### THE PROBLEM
Only the lines holding "agent" are wanted. Copy every one from the records below.

Records from a collection:
== Segment start ==

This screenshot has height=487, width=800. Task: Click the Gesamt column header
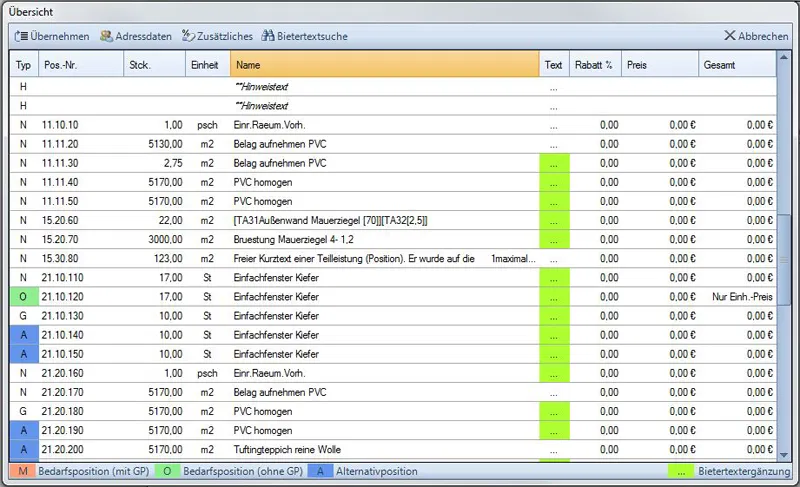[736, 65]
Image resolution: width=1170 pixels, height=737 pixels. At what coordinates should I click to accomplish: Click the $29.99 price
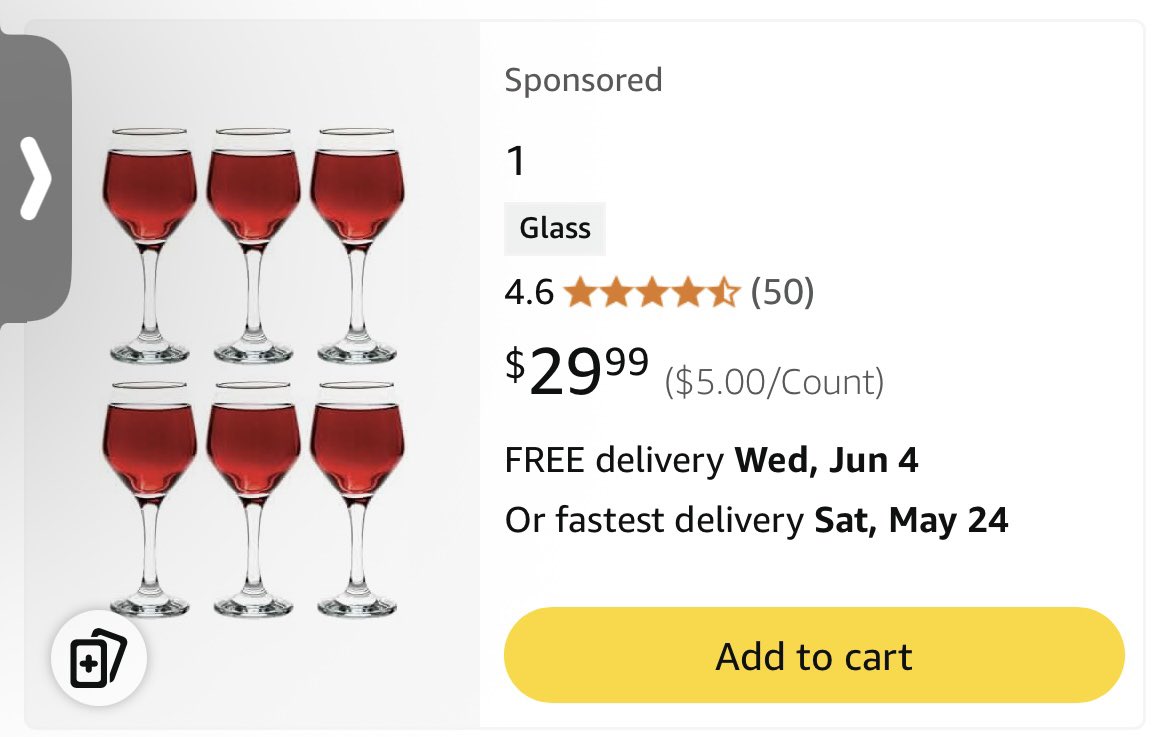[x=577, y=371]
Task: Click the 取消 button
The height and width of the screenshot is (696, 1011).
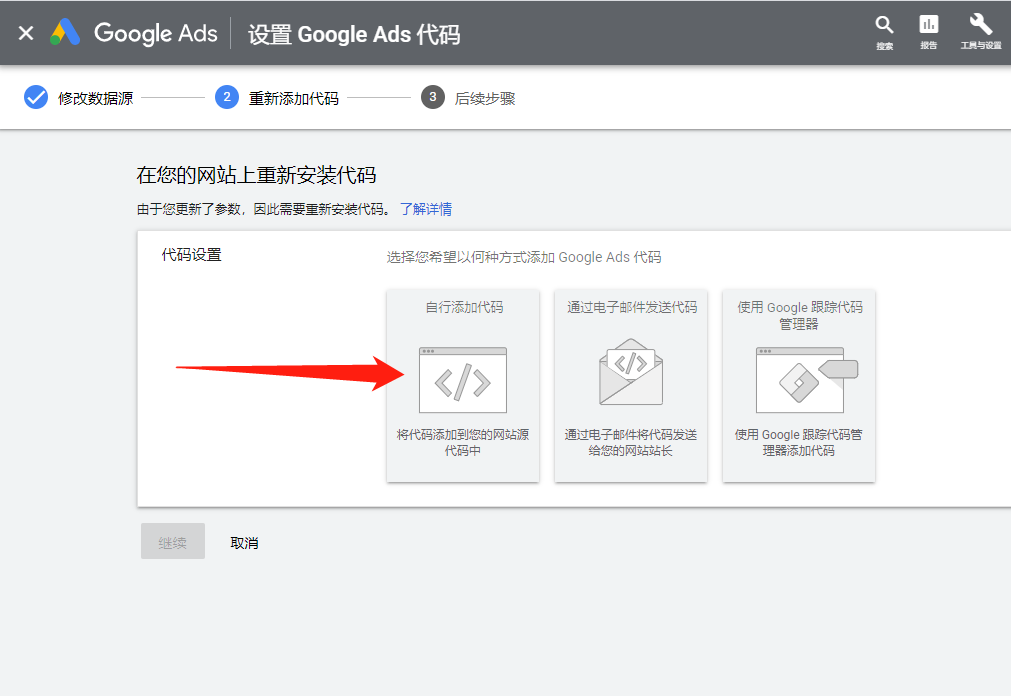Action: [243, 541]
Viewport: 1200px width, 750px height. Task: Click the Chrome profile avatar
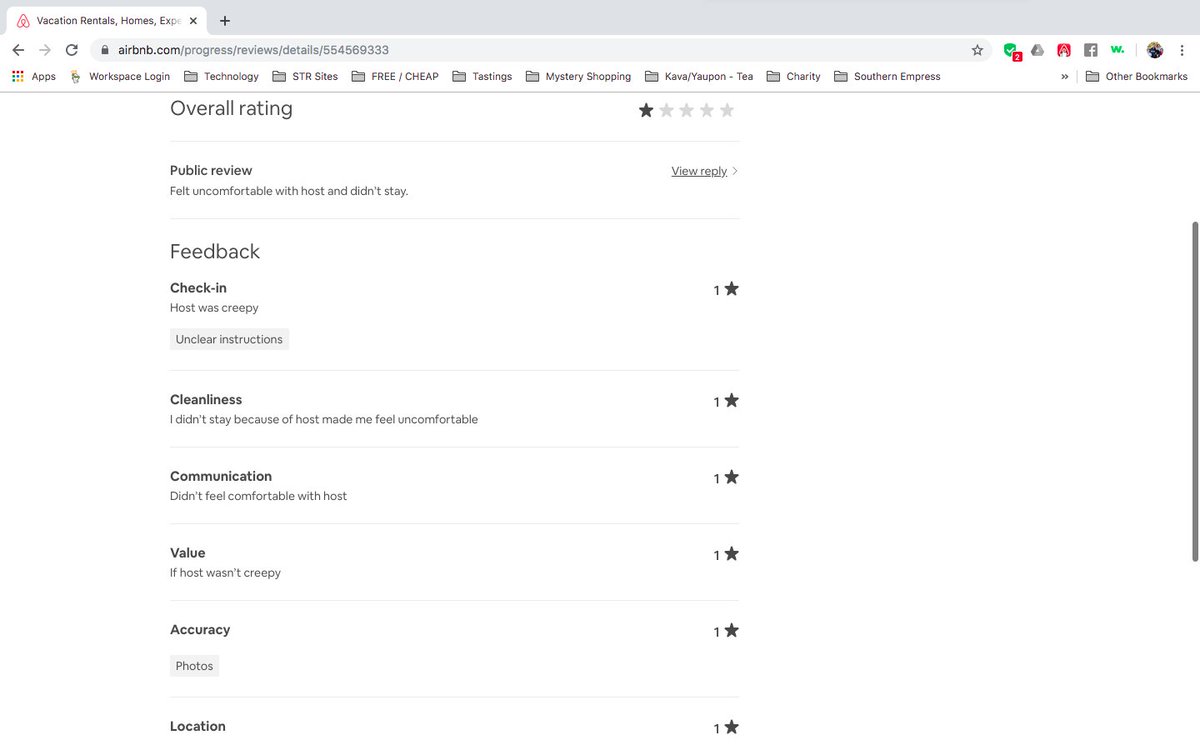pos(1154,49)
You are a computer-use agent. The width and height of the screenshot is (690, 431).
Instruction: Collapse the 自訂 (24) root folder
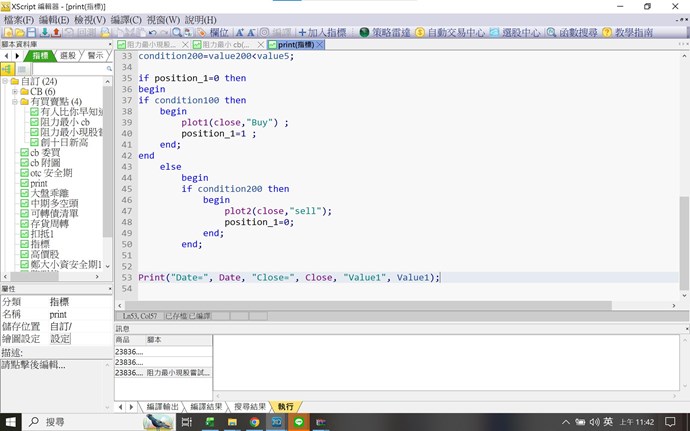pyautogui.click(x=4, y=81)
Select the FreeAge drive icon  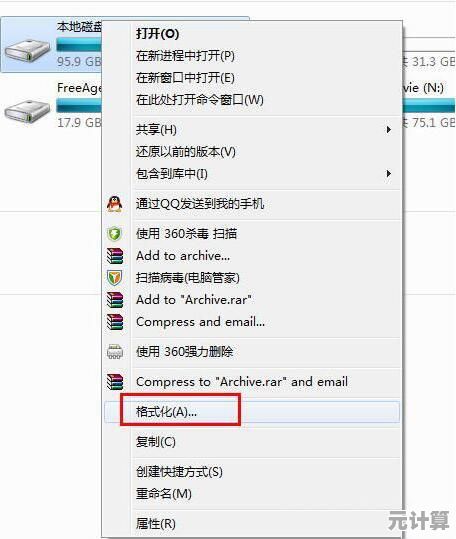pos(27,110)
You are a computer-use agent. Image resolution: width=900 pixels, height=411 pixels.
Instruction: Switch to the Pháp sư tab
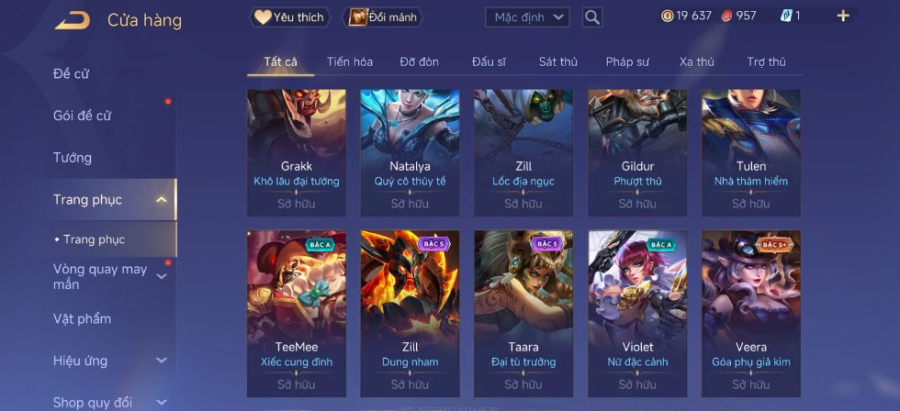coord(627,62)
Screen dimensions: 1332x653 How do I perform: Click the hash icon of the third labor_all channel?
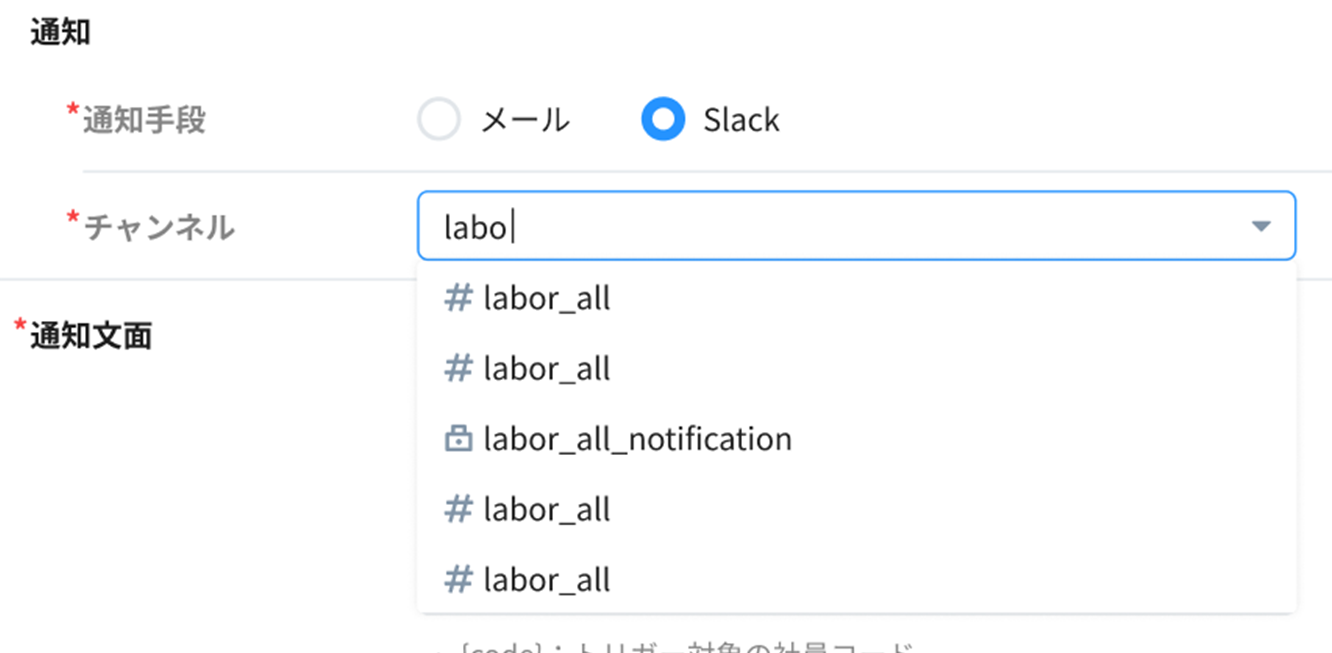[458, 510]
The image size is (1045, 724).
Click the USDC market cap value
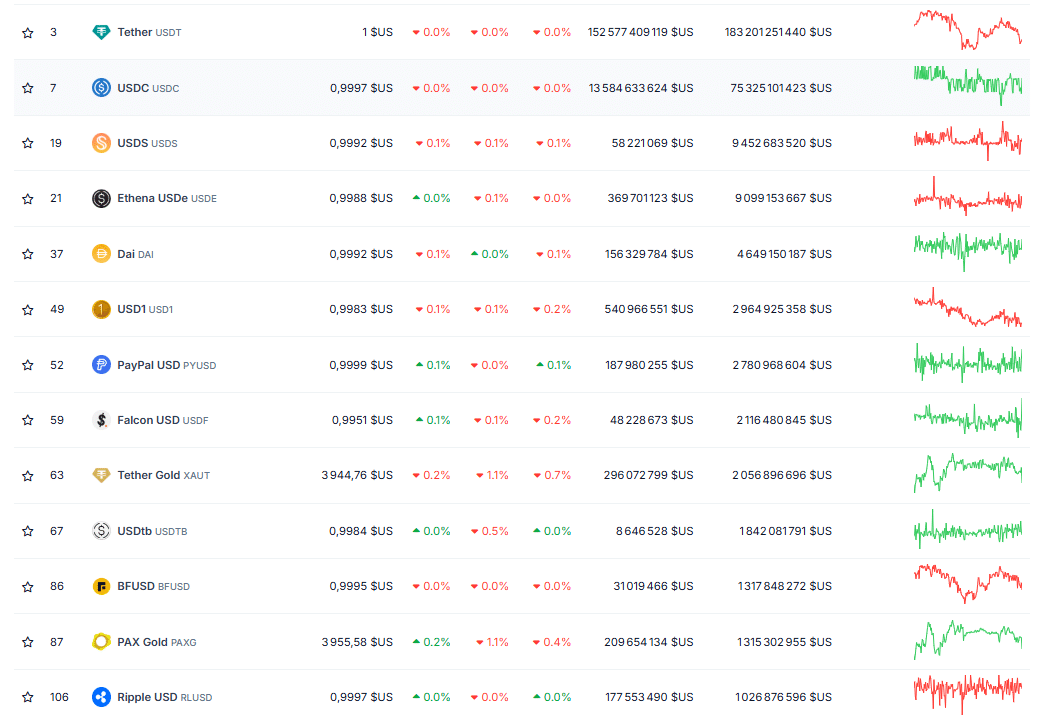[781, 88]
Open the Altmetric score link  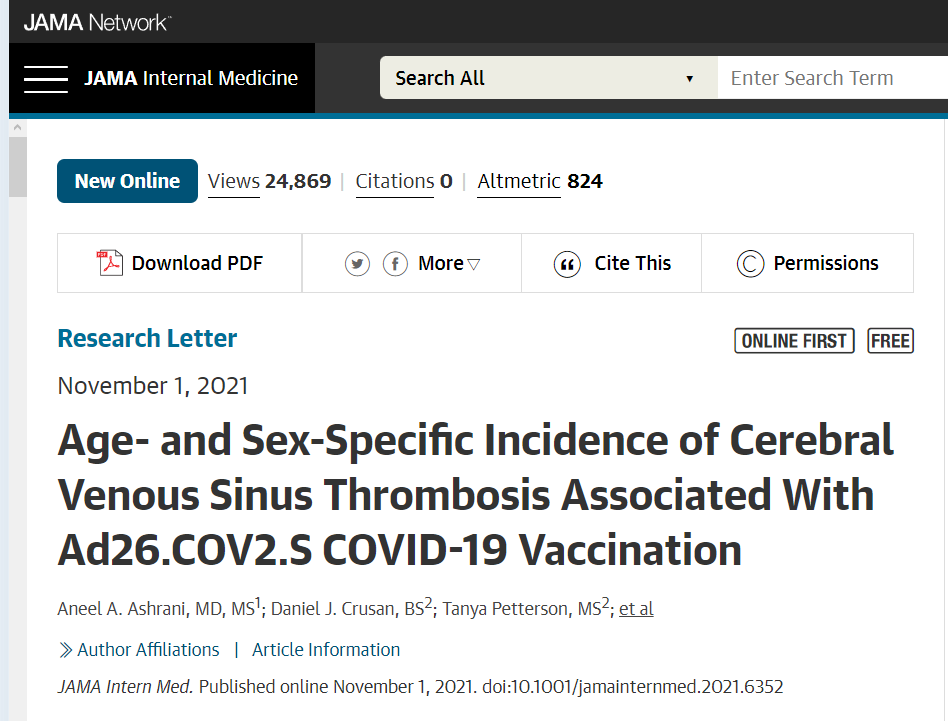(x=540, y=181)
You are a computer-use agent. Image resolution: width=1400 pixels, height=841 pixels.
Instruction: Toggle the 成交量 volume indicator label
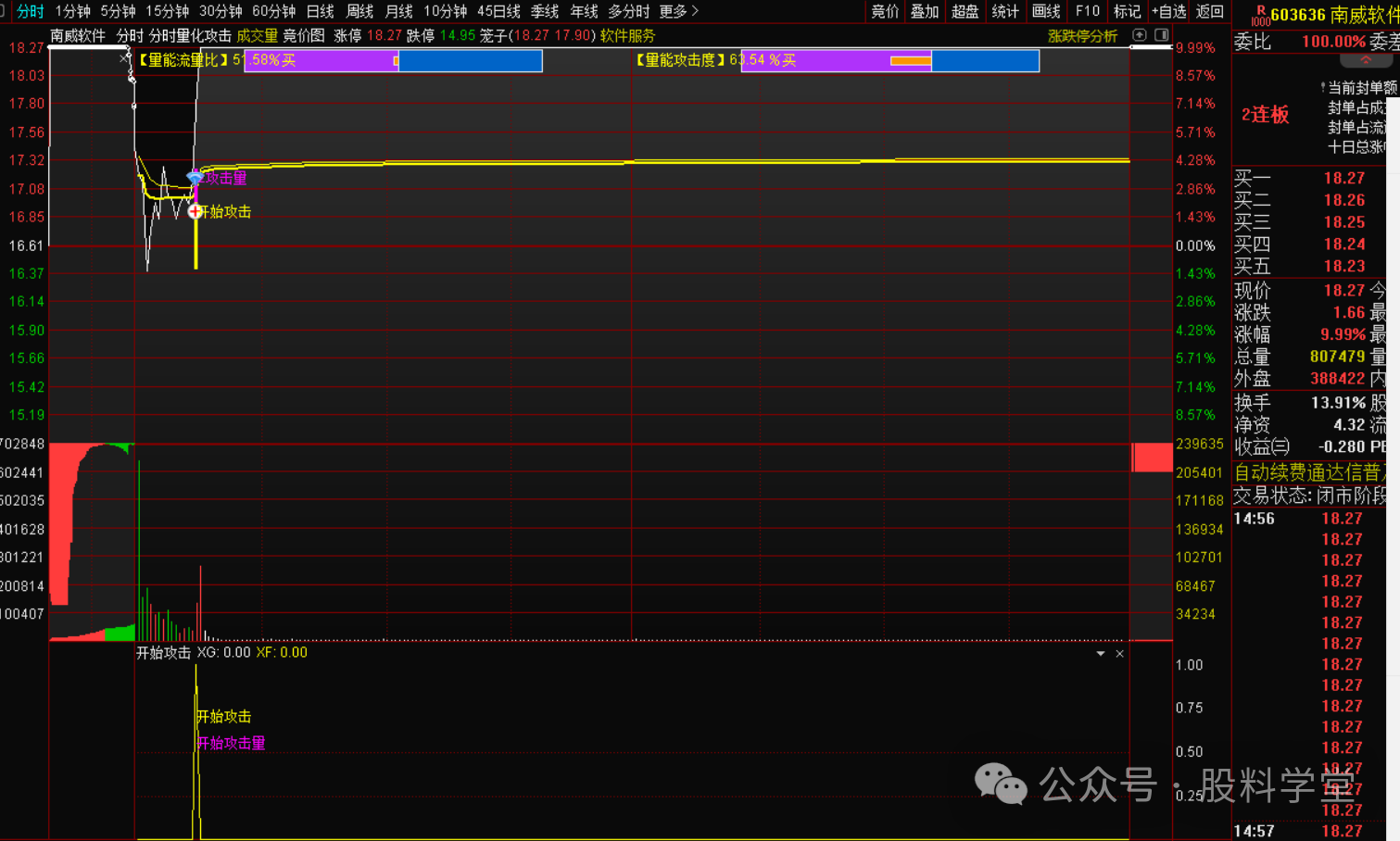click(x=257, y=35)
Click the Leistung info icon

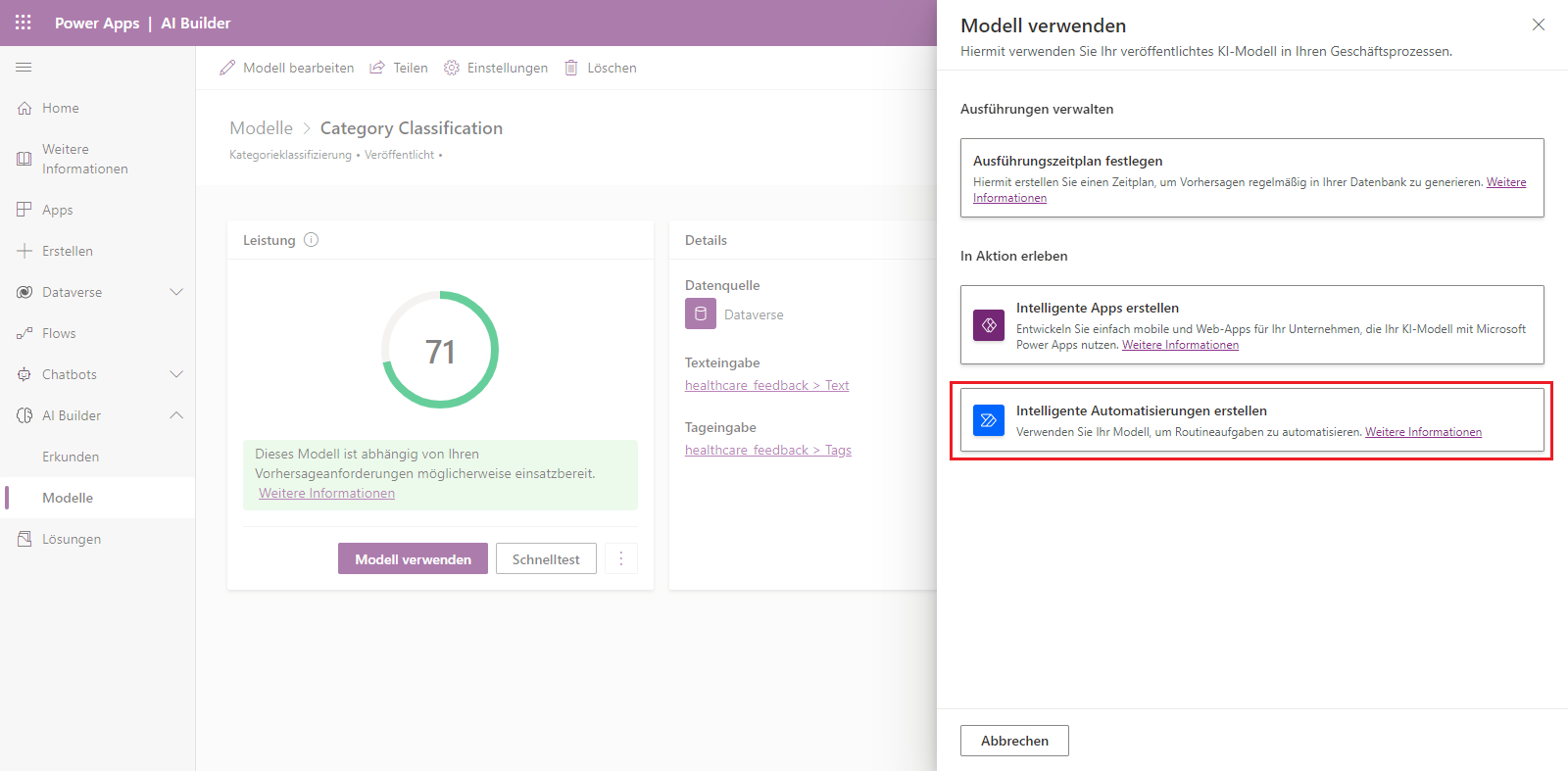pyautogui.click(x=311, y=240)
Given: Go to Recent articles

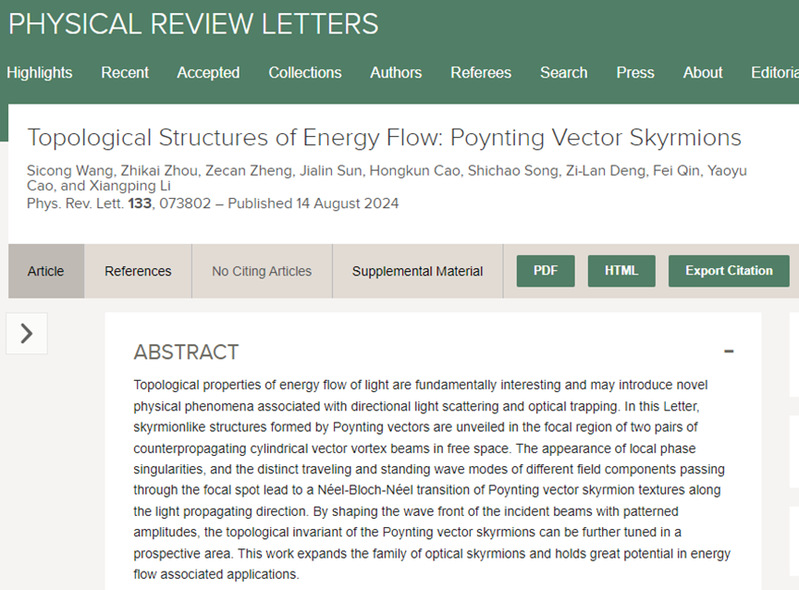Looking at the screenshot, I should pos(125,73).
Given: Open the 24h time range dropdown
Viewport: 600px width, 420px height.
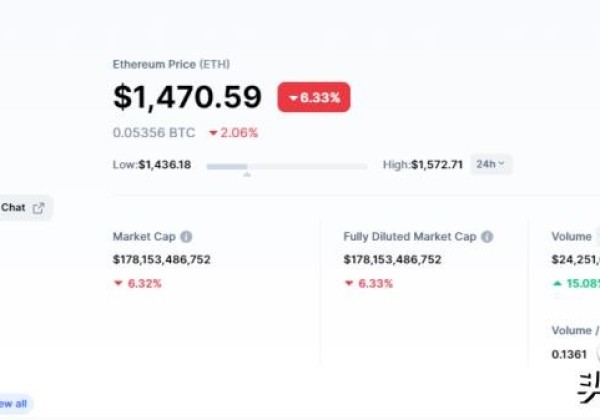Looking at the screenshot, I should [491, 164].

== Segment end ==

### RESPONSE TO THIS EXERCISE
You are a computer-use agent. The width and height of the screenshot is (690, 431).
You are a computer-use agent. Image resolution: width=900 pixels, height=411 pixels.
You are a computer-use agent. Image resolution: width=1400 pixels, height=841 pixels.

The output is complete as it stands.